Information shown ->
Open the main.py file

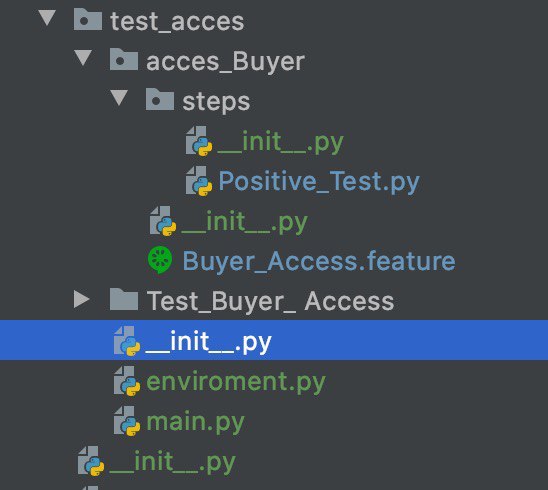(x=195, y=422)
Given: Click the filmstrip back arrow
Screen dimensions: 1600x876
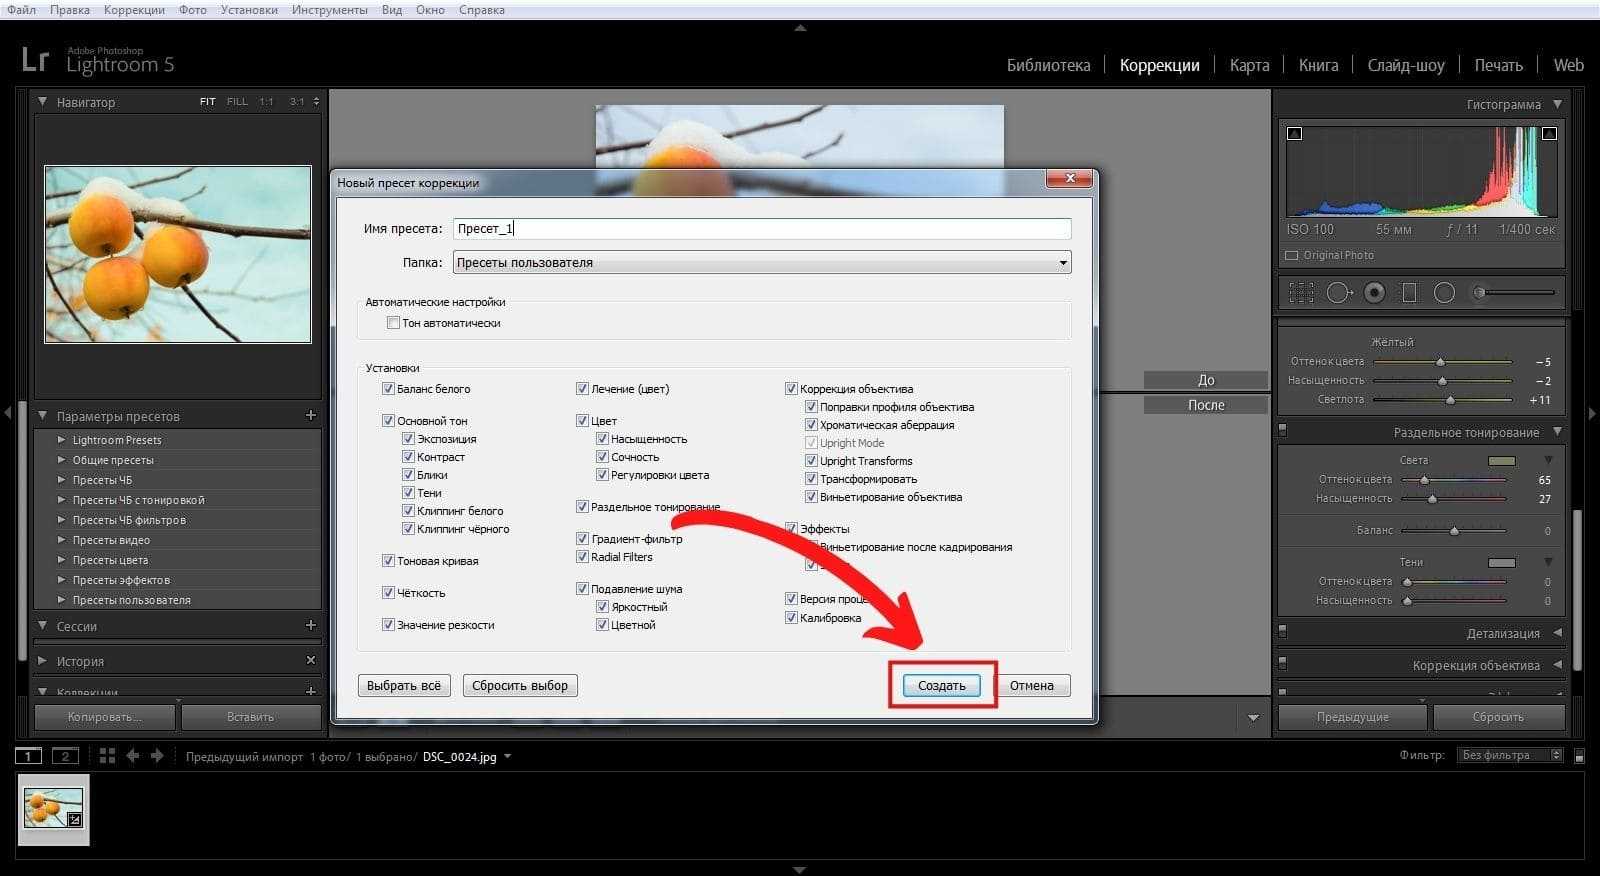Looking at the screenshot, I should point(132,756).
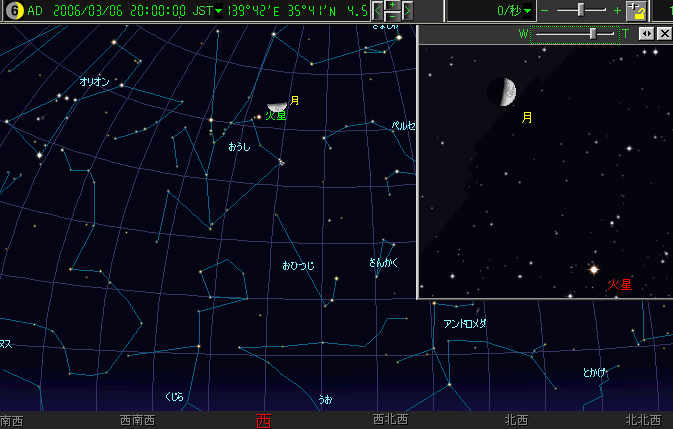Click plus sign right of top slider

pyautogui.click(x=617, y=11)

Aim of the exercise -> Take the line with "Given: Click the filmstrip back arrow" and each line after it through the end of the material above, and reproduce them exactly, without the pictures.

Written reply ->
Given: Click the filmstrip back arrow
Screen dimensions: 1600x876
Looking at the screenshot, I should point(132,756).
Click plus sign right of top slider

pyautogui.click(x=617, y=11)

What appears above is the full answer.